How to determine HDD health with a reasonable degree of certainty?

aseegy · January 1, 2020, 5:58pm

Dear all,

I have received a few used HDDs for free which I am hoping to use for Storj. Still, as the drives are used, I would like evaluate the health status of the drives. From what I remember SMART values are too superficial and do not tell the whole story about a drive.

I am wondering if there is a “standard procedure” that we could convene on to define if a used HDD is suitable to be dedicated to Storj.

Thanks in advance and best wishes for the new year.

Vadim · January 1, 2020, 6:01pm

You can use HDD vendor software and make full serface test.
there is no more posible do more.

aseegy · January 1, 2020, 6:16pm

Hello @Vadim and thanks a lot for the prompt answer.

I will try to use Western Digital Data Lifeguard Tools on the drives I have received, since they all are of the same make.

Do you know of a linux distribution which could be launched from a live USB key in order to do the same? I believe that it is recommended to have the HDD not in use by third software while the scan is performed in order to avoid data loss.

Vadim · January 1, 2020, 6:26pm

i found only bootable usb version

nothing for linux itself

aseegy · January 1, 2020, 6:29pm

I have performed a quick research too and from what I understand an easy way of doing it could be to use any common live distribution and use the software “smartmontools” to make the tests. I was reading the details about the commands to be used on the following site: link.

In any case it could be useful to have a second computer to run all this tests on. If you have only one computer then you will have to turn off the node, which is sub-optimal.

stuu · January 1, 2020, 6:56pm

For maximum safety you can use RAID 1 or 5 depend on how many disk you have.

S0litiare · January 1, 2020, 8:24pm

Just get any software the can monitor “S.M.A.R.T.” interface.

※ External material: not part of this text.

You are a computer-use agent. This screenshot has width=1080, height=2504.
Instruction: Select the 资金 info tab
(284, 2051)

In Linux, "smartmontools"is used to check the S.M.A.R.T. readout and if it finds an issue, email the local root or user account.

You can also use it to run the checks manually or in a scheduled cron job and get a status report emailed or saved in a text file (whatever is easier)

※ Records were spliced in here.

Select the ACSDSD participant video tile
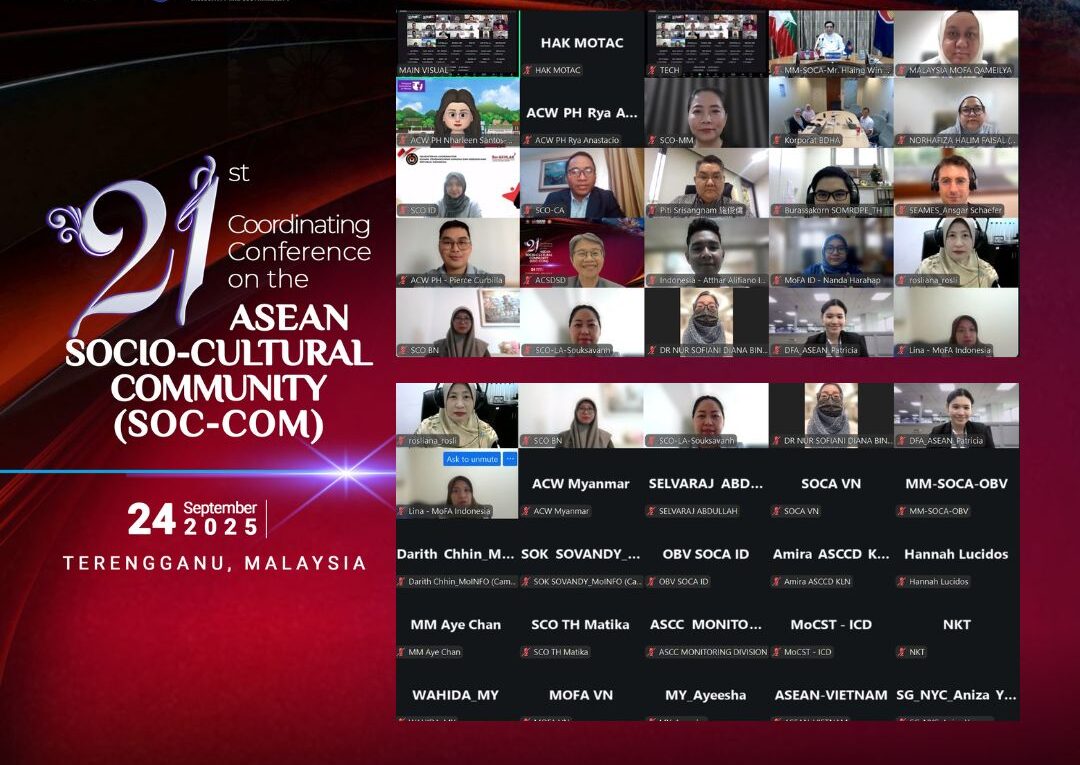This screenshot has height=765, width=1080. point(582,252)
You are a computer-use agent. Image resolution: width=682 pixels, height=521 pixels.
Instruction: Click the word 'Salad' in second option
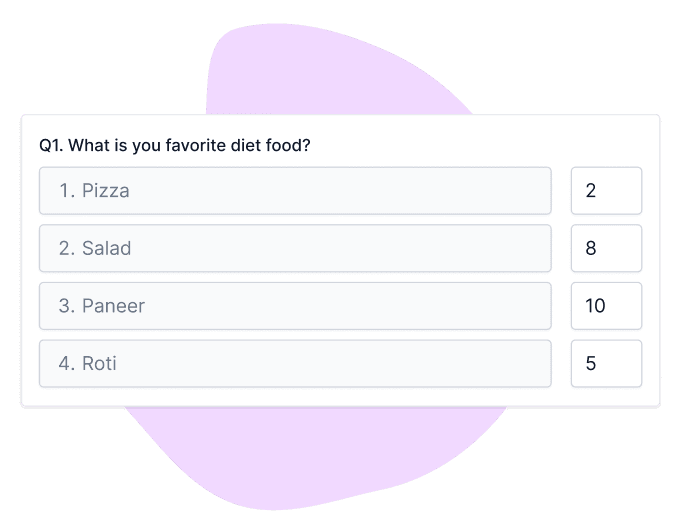coord(106,248)
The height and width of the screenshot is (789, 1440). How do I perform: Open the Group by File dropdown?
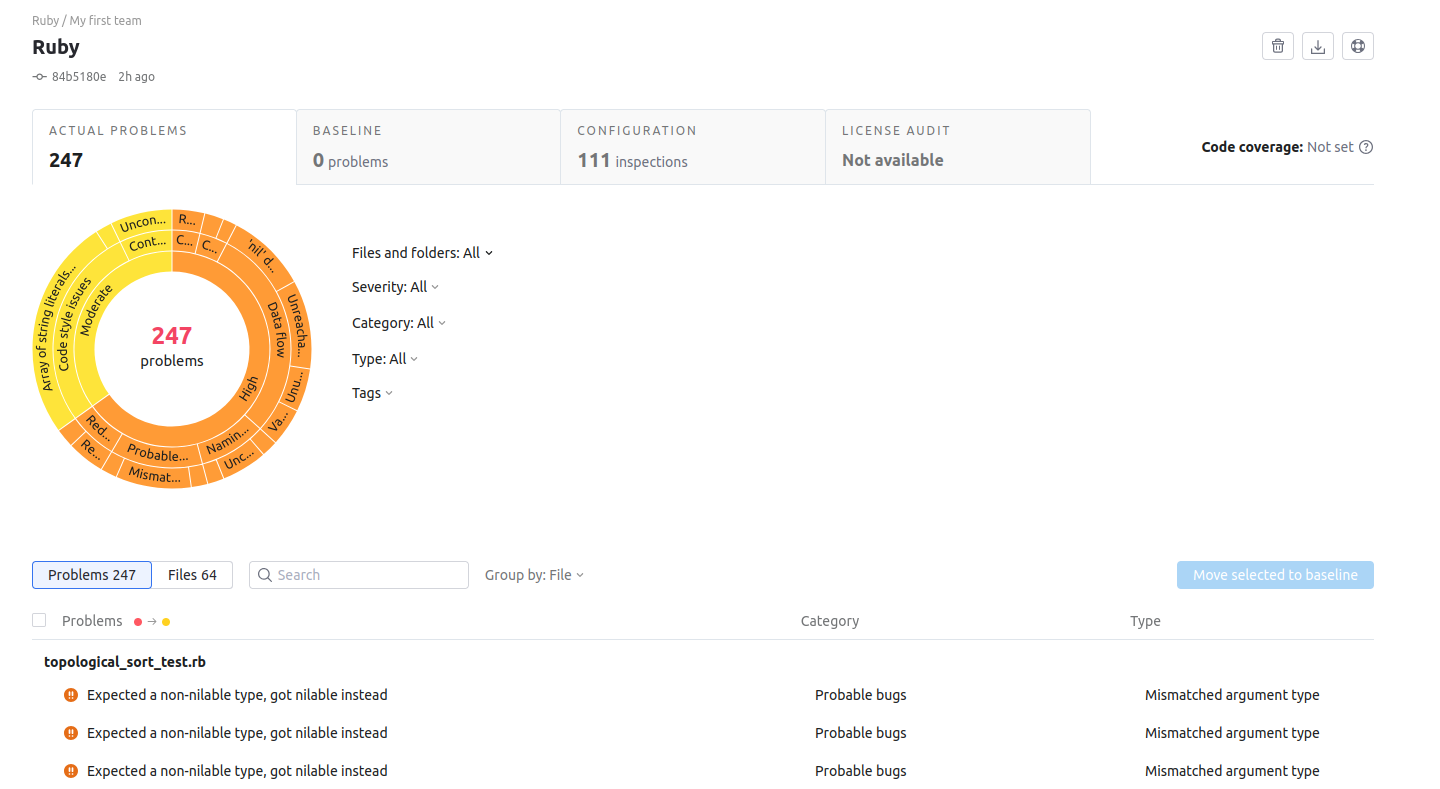click(x=534, y=575)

cdhowie · January 1, 2020, 8:26pm

It is generally better to run a storage node per disk instead of using RAID.

stuu · January 1, 2020, 9:06pm

I can’t agree with you. In my opinion it’s better to have RAID because if you lost your node you need to wait 15 months until Storj stop holding some of your money. Correct me if I’m wrong.

donald.m.motsinger · January 1, 2020, 10:41pm

If you lose your node, you lose all held money in escrow. Yet is still more profitable to run 1 node per hdd statistically.

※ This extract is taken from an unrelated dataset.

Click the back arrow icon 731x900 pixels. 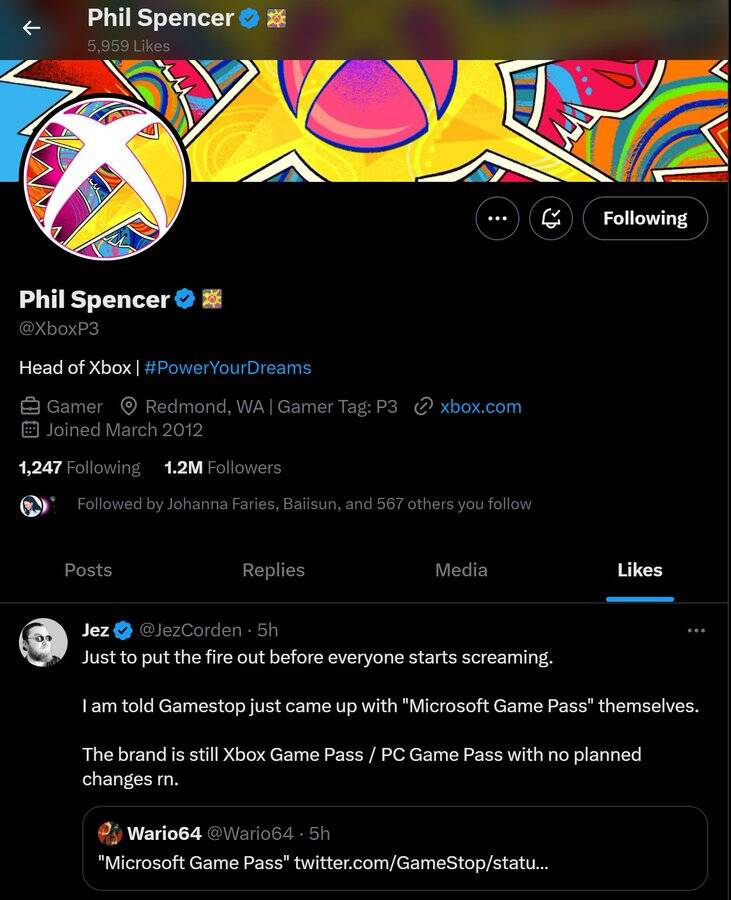coord(31,28)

cdhowie · January 2, 2020, 12:37am

In general, yes, you are wrong. I linked the wrong post in that thread in my reply. Please read this post, starting with the line “these problems are really only problems if you expect your disks to fail frequently” after the third quote.

Basically, you need to balance the lost escrow with the additional revenue potential of doubling your capacity. RAID1 gives you a revenue stream that is smaller but fluctuates less. Running a node per HDD will give you more revenue in the long run but you may see dips when a node fails.

If you expect your drives to last at least a year, RAID will cost you revenue.

aseegy · January 2, 2020, 6:35am

Dear all,

if possible I would ask you to stay on topic.

Thanks.

node1 · January 2, 2020, 7:11am

Hi,

Check this tool: https://hddscan.com/

It’s good surface test utility. You can see not only good/bad sectors, but as well graph of the reading speed whole surface.

Afterwards use smartmomtools as described before in this topic.
While i suggest raid6 as well

BrightSilence · January 2, 2020, 8:17am

Spinrite is pretty good. It monitors SMART stats while stressing the drive and can even in some cases recover data from unreadable sectors.

It’s not exactly user friendly and requires a windows PC to create the bootable medium.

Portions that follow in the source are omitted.